» **What is required**
Where does "computer" occur in the listing? Copy every line that holds it.
==================================================
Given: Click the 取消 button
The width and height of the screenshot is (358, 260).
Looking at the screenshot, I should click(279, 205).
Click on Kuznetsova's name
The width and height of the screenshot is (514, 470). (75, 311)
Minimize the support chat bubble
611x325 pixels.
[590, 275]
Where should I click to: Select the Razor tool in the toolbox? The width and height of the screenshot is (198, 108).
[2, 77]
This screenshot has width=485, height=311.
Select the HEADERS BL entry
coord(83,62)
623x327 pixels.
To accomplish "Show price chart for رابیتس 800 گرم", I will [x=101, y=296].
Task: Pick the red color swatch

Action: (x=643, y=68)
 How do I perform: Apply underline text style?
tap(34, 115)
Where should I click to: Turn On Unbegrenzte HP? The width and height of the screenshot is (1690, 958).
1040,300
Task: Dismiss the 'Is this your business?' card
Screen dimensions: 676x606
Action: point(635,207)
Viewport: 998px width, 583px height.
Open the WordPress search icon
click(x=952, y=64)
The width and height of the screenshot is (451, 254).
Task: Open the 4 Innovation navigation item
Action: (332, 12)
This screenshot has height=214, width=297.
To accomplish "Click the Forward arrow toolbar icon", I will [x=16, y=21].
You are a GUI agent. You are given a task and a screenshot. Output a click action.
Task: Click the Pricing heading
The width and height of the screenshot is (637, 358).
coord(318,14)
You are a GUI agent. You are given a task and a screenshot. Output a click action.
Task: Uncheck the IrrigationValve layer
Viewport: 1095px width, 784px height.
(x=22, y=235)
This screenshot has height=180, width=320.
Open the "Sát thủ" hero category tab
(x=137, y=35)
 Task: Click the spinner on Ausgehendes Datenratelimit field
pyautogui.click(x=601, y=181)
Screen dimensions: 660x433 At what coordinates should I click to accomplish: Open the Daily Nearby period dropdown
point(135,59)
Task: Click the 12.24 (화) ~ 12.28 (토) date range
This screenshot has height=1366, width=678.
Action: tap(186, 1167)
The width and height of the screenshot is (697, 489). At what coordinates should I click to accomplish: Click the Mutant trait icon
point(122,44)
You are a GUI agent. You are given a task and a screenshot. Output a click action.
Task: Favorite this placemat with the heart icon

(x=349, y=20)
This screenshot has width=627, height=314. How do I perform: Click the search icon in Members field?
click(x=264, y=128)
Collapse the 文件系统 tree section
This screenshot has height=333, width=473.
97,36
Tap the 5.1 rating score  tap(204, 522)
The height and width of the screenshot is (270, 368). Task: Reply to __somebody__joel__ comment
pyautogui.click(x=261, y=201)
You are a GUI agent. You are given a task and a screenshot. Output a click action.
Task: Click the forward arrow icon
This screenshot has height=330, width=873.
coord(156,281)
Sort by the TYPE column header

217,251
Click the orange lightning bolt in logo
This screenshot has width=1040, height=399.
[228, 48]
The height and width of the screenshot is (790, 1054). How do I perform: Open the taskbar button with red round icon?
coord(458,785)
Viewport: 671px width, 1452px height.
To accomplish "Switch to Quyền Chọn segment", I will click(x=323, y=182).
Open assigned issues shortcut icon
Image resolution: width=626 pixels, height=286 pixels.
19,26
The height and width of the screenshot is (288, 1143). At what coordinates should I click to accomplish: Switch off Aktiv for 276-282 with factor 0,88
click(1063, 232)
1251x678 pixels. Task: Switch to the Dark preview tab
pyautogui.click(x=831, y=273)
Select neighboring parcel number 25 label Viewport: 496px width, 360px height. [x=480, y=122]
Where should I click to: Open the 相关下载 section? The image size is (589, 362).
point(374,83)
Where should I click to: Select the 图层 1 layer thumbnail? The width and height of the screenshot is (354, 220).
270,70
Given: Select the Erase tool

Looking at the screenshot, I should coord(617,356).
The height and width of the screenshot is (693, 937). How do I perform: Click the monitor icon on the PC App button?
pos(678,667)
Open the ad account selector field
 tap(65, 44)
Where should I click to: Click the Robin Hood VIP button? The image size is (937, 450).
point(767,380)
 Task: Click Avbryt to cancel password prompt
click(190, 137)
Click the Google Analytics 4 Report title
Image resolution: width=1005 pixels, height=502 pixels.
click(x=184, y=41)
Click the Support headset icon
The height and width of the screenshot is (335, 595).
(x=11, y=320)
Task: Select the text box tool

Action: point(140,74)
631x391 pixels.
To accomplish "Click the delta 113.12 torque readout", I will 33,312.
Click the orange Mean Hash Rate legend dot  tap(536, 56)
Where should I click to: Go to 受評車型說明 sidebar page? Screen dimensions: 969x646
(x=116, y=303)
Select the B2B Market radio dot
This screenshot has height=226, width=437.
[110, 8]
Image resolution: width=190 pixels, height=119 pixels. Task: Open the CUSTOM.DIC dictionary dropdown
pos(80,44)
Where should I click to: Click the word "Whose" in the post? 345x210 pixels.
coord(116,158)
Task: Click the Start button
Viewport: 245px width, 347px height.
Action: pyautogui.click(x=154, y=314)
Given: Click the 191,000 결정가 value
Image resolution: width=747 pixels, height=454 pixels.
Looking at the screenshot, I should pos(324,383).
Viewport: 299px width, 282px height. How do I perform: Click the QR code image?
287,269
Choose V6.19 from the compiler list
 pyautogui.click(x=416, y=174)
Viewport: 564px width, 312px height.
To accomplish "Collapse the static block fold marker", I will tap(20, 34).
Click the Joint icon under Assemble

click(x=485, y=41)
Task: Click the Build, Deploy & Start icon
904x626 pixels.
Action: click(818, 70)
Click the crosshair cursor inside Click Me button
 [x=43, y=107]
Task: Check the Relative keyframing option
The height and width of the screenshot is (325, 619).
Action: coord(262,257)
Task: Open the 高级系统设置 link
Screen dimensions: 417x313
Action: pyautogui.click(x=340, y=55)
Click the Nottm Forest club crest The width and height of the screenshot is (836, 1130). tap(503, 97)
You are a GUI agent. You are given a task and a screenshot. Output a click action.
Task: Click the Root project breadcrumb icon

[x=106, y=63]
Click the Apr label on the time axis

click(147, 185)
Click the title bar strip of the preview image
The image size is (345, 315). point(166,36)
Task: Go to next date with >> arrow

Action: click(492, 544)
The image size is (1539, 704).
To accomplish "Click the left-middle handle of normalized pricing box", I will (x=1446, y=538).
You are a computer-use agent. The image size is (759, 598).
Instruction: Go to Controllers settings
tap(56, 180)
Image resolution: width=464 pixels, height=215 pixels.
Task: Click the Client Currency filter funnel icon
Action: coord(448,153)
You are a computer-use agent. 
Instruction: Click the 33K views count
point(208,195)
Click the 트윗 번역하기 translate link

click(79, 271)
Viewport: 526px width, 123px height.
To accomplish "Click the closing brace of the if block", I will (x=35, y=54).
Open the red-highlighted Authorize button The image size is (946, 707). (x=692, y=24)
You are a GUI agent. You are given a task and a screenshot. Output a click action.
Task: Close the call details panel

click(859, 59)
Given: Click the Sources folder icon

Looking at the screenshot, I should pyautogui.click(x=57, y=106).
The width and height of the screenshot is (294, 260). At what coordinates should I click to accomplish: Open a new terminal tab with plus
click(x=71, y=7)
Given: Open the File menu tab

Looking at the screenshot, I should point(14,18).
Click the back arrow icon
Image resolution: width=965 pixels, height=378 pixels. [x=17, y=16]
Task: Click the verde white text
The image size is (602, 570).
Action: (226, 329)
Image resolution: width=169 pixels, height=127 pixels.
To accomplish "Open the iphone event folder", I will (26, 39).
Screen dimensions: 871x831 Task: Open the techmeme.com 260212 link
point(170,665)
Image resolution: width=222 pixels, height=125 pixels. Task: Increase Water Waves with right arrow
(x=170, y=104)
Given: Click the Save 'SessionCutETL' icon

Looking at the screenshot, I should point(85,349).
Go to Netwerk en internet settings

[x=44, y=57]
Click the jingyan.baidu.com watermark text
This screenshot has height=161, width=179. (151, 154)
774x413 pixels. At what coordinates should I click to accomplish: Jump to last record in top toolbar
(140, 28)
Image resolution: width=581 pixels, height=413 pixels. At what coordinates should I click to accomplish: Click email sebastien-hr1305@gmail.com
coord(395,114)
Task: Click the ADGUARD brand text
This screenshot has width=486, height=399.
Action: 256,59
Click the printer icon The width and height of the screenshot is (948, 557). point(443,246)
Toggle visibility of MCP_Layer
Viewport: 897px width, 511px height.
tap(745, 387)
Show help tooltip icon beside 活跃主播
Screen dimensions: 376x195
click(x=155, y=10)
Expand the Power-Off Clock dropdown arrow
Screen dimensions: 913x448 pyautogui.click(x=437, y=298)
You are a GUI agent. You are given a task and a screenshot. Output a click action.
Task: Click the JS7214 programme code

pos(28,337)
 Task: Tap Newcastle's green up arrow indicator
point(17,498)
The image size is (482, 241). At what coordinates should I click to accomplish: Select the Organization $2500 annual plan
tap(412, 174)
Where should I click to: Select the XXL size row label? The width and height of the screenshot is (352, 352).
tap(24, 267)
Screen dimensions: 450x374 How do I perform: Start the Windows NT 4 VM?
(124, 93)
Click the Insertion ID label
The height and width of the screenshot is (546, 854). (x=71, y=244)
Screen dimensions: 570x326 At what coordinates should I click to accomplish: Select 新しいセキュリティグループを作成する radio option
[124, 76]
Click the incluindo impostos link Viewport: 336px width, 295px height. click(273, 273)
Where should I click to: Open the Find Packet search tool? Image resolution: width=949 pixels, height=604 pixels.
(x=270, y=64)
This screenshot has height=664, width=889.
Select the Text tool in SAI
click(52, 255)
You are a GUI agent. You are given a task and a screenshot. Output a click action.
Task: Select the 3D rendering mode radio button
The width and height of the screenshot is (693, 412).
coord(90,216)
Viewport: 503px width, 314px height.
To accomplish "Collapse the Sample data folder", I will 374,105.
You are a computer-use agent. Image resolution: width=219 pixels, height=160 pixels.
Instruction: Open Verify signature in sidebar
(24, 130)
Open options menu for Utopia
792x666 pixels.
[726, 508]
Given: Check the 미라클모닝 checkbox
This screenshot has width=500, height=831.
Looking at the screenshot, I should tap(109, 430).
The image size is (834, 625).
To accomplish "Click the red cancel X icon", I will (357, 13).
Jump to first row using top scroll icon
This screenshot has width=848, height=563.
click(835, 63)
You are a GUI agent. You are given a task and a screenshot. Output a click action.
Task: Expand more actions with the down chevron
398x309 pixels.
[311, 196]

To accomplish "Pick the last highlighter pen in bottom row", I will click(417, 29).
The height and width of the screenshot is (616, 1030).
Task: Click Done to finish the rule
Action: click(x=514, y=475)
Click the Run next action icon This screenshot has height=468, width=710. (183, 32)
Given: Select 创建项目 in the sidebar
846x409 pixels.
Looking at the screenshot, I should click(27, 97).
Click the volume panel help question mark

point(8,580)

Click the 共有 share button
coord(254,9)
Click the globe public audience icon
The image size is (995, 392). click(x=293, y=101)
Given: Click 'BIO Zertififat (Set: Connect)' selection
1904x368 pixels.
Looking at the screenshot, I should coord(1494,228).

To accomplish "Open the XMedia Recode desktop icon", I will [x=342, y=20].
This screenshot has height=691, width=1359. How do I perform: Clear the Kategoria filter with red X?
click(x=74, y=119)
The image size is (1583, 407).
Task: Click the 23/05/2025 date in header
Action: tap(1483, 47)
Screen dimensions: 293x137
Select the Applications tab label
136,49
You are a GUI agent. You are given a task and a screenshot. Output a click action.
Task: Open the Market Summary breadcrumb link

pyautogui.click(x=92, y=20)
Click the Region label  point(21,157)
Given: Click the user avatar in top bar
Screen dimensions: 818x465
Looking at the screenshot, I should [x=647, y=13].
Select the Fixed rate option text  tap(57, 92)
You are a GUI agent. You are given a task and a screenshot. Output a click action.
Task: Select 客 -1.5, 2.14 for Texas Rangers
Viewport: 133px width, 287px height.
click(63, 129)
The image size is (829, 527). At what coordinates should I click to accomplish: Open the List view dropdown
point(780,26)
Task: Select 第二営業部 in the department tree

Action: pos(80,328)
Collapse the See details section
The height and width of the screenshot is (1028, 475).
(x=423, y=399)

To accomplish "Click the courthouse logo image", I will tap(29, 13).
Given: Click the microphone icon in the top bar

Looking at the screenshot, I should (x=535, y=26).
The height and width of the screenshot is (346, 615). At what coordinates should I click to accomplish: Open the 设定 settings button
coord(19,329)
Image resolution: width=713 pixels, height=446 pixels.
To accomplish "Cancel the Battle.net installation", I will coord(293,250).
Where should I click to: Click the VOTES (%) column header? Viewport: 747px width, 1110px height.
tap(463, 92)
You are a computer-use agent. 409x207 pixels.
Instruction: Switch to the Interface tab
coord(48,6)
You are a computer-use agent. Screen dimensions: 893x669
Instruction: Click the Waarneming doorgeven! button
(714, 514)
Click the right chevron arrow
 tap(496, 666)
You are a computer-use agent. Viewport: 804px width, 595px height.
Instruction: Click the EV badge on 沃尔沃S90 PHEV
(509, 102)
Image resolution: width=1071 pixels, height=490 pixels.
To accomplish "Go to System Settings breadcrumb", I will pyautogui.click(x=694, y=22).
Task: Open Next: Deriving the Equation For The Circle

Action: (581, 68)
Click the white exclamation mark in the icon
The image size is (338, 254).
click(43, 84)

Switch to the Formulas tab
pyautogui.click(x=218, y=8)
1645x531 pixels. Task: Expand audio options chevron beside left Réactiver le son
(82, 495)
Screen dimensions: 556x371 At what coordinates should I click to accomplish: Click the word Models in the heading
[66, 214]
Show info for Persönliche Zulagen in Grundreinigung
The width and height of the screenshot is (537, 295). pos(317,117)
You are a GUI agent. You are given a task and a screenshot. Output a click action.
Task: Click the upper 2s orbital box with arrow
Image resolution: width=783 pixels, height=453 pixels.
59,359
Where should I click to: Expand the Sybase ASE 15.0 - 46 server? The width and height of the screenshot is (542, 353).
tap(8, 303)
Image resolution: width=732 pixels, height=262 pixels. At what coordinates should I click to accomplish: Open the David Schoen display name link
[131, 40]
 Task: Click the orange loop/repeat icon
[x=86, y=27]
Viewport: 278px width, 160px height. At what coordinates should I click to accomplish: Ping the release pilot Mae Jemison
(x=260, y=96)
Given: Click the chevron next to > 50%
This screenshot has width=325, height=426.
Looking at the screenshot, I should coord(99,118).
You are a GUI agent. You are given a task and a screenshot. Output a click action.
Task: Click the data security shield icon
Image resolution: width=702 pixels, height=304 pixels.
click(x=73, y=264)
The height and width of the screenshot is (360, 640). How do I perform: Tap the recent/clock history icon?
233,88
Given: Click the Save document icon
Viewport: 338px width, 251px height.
==================================================
» **Finished task**
You are a computer-use agent. The image size is (759, 598).
You are a computer-use agent. 
You are a computer-use agent. Image resolution: width=219 pixels, height=160 pixels.
You are a computer-use agent. 409x207 pixels.
You are a computer-use agent. Screen dimensions: 893x669
You are a computer-use agent. Viewport: 804px width, 595px height.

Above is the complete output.